ACTIVITY>
Your output should consist solely of the lines from the one holding "The width and" to the end of the records below, inclusive, reproduced exactly and free of pictures.

Stored data
------------------------------------------------------------------------
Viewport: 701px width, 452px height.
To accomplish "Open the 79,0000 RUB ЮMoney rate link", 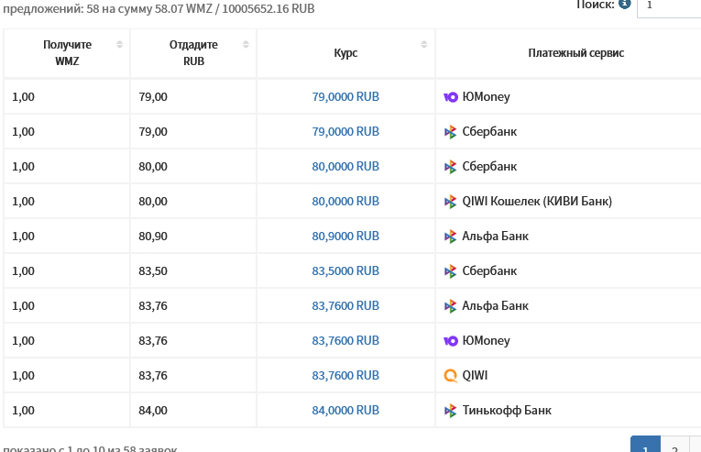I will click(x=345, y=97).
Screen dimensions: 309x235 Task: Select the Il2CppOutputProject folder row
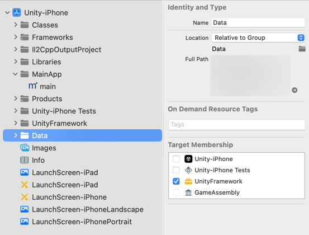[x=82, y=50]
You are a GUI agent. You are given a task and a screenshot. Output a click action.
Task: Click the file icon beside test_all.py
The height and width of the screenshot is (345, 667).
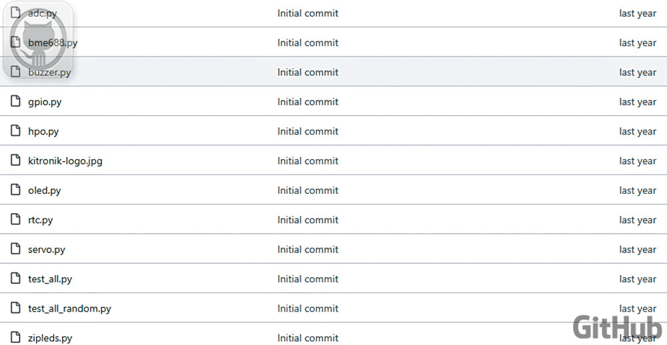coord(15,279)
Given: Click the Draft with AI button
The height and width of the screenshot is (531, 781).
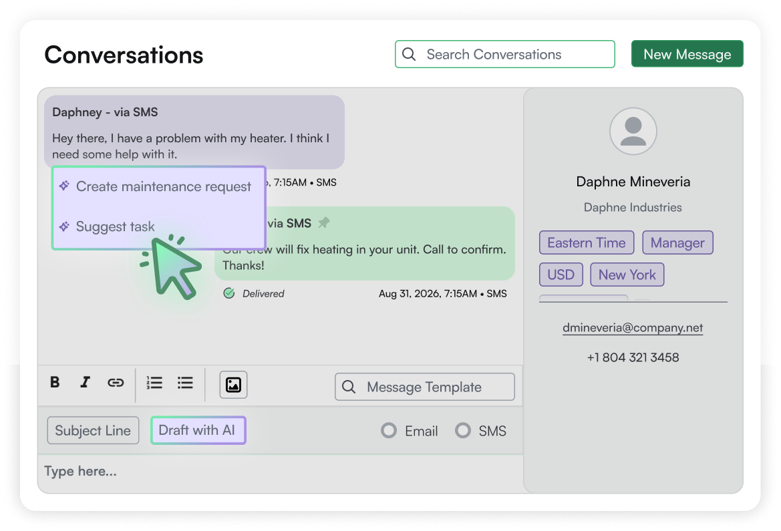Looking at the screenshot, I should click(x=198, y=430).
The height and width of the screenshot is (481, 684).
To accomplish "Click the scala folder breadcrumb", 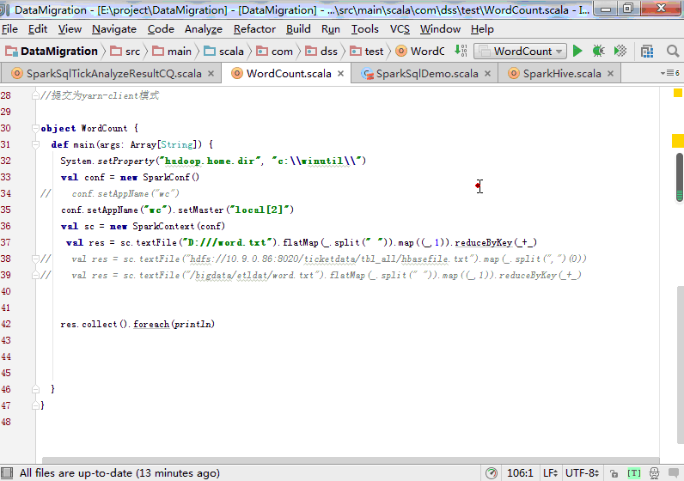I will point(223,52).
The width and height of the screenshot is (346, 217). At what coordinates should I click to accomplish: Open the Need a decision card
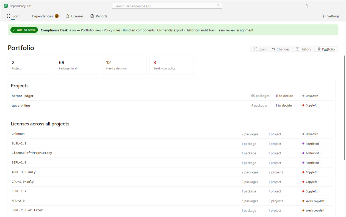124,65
------------------------------------------------------------------------
REPLY TO THE EXERCISE>
The width and height of the screenshot is (346, 217). At what coordinates should I click to accomplish: Open the Need a decision card
124,65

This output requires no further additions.